Asked a similar question, Christian crime novelist James Scott Bell replied, using a Raymond Chandler quote:  "Down these mean streets a man must go who is not himself mean, who is not tarnished or afraid."

It's a snappy quote, a little heavy on the machismo as an explanation, but it speaks to a moral dimension of Christianity - living in a fallen world without being consumed by it.  But I have to admit I like my characters pretty damn tarnished and afraid.  I know I am, tarnished and afraid, so perhaps I need them brought low enough for my own imagination to reach.

While the Gospels have a happy ending, happy endings in a juicy noir story are an oxymoron; and in good crime fiction generally - speaking for myself - happy endings need to be satisfying in certain local resolution only, with all the worldly conflict and ambiguity intact.

What a good crime story can't avoid, in my opinion, is the tension between cultural formation and so-called free will.  This inevitably implies moral engagement - even if the author is wise enough and deft enough to avoid writing editorials - and it inevitably criticizes the structures and norms of societies.  A sociobiologist would make a pretty shitty crime fiction author.

There are big philosophical questions raised in a good crime story, beginning with questions about law and about crime itself.  Every good tale has conflict, or we might as well be reading a recipe for lemon oatmeal cookies.  Moral conflict, at the end of the day, is the only kind that matters.

Even formulaic stories - be they P. D. James with her cast of suspects that all have good motives, or LA noir like Chinatown, LA Confidential, or the Easy Rawlins series - have class, race, and political corruption as part of the setting.  I actually like formulae, in the same way that I enjoy sonnets.  The rules paradoxically give the writer more freedom to concentrate on content.  On that count, long live the cozies!

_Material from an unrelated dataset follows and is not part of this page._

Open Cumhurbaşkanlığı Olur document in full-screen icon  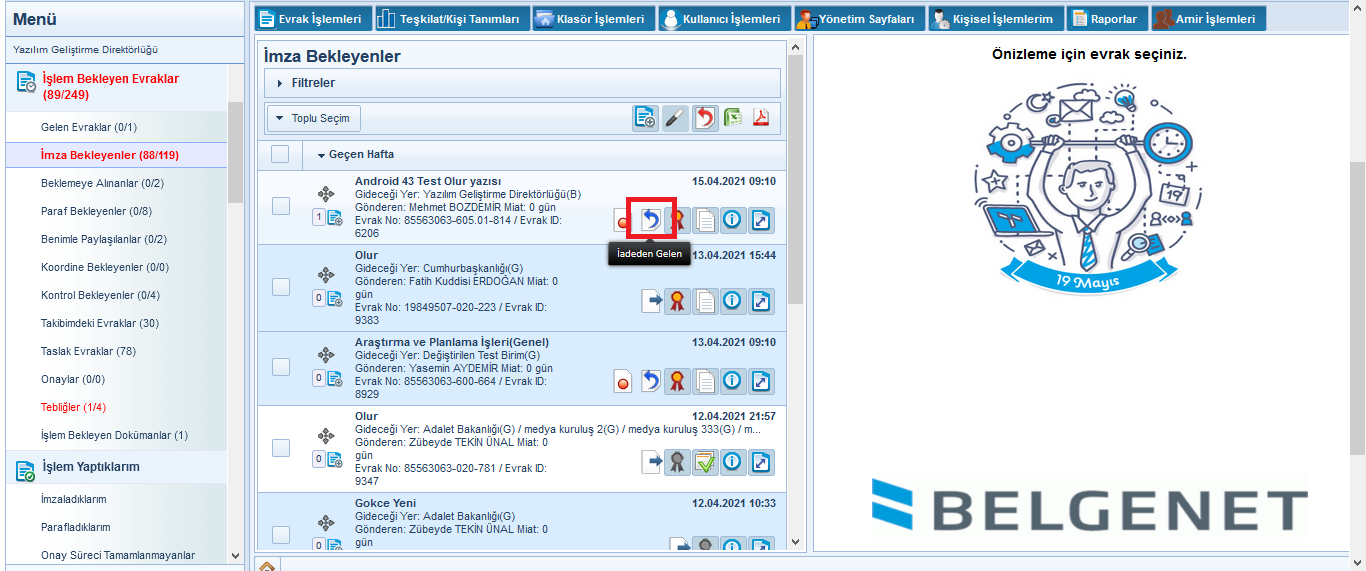(762, 300)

My Facebook friend suggested the question of intent as one of the attractants of crime fiction; and that brought Elizabeth Anscombe to mind - the Catholic philosopher who was a student and then protege of Ludwig Wittgenstein.  Her defining work was a monograph entitled Intention.

Interesting that intent is essential in determinations of culpability in criminal law, and that in the real world it becomes slippery precisely because the individual in the dock for a crime can never be divorced from his or her history, family, upbringing, emergencies, and dependencies; and that intent itself can disappear into the psyche, dissolving into mirror neurons and object-relations and the mystery of consciousness in the same way that matter and energy as we think we experience them can dissolve into the simultaneity of wave and particle.

There is more than a superficial reason to call a genre mystery.

Intention appears in so many guises.  I am walking to the market intentionally.  Tomorrow, I intend to cook what I buy there.  My intention with the cooking is to prepare a meal for the soup kitchen.  Some day, I intend to buy a new stove.

She didn't intend to kill him.

She intended to kill him, but only to prevent him killing her.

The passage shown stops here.